Kau mencoba menghindari tatapan matanya sejenak, lalu menghela napas panjang. “Apa ini yang kau katakan setiap merayu wanita?”


“Kalau kau mau percaya, ini pertama kali aku melakukannya. Dan ya, aku sedang merayumu.”


“Akan kupikirkan setelah ini.”


Kedua ujung bibir Terushima tertarik membentuk sebuah senyuman sebelum dia mundur dan mengakhiri kontak yang cukup intens itu.


“Mau kuantar pulang?”


“Karena aku masih bisa pulang sendiri, maka aku menolaknya.”


“Bagaimana kalau kau memberikan kontakmu?”


“Untuk apa?”


“Aku akan terus memastikan bahwa kau tidak lupa kalau kau berhutang jawaban padaku.”
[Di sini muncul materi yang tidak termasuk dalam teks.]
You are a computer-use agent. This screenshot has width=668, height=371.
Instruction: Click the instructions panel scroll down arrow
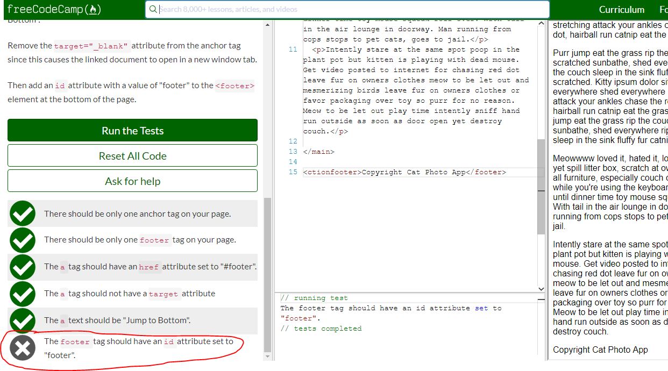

Bola matamu memutar, kesal. Tapi kau tetap memberikannya, tanpa lupa meminta kontaknya juga.


Dia melambaikan salam perpisahan saat kau mulai beranjak meninggalkan salon yang sudah sepi, sama seperti saat kalian masuk bersama tadi.


Kau melangkah begitu ringan menyusuri trotoar menuju stasiun, meskipun belanjaan di tanganmu cukup berat.


Malam Natal tahun ini sedikit berbeda dengan tahun-tahun sebelumnya. Dan kau tahu apa penyebabnya.


___________________



Note:

1. Izakaya: kedai untuk minum-minum.

2. Noren: tirai belah dua yang biasanya ada di kedai-kedai Jepang.